Mentre tutti i suoi compagni si affaccendavano attorno a lui, non senza una notevole dose di rimproveri, Fury si sentì estremamente in colpa, ma anche sollevato. Anche se era una semplice stanza d’albergo, si sentiva come in un nido caldo e sicuro, circondato dalla sua meravigliosa famiglia.
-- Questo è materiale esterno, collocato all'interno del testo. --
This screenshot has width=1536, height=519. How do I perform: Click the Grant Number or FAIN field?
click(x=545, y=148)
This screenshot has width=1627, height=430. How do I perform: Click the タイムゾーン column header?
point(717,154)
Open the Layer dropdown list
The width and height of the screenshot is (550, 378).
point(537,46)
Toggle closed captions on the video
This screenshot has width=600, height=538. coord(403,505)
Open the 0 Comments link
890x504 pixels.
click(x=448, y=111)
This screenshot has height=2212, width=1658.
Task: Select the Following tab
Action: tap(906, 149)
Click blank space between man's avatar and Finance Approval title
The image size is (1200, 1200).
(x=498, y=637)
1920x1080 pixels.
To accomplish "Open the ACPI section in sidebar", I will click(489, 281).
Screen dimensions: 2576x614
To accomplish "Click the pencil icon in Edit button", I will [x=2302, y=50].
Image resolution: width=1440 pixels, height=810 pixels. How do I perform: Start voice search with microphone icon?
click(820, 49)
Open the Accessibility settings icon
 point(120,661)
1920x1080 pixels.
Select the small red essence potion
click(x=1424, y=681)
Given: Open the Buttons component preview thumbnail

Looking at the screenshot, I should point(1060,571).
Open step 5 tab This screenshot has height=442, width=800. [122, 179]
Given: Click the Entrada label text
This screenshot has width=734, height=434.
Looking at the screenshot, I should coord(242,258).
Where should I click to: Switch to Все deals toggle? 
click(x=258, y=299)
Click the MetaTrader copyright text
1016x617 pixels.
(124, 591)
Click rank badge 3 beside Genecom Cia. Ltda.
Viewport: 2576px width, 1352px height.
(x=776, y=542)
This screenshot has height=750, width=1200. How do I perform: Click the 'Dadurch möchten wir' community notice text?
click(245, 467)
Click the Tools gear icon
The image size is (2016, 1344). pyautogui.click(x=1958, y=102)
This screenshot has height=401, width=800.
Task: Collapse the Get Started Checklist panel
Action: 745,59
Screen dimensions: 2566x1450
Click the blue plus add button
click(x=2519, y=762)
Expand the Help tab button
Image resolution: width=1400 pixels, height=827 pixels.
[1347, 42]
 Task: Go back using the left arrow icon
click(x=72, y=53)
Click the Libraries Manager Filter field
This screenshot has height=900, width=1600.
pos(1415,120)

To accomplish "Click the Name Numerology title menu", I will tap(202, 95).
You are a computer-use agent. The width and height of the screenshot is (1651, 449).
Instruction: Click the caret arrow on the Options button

L’incontro con quello strano signore di cui non sapeva nemmeno il nome stava già passando in secondo piano, obliato da quell’asciugamano che gli frizionava la chioma in maniera decisamente più dolce.
“Niente più sciocchezze simili, va bene soldatino?” mormorò Riza intercettando il suo sguardo e non riuscendo a reprimere un sollevato sorriso.
“Va bene, signora.” annuì lui.
Ed il volto di quello sconosciuto svanì completamente dalla sua mente.






________
nda
Nel 1912, ossia qualche anno prima degli eventi del manga, secondo i calcoli che ho sempre usato nelle mie fic, Fury ha diciotto anni (diciannove li compirà a settembre) ed il rango di soldato semplice.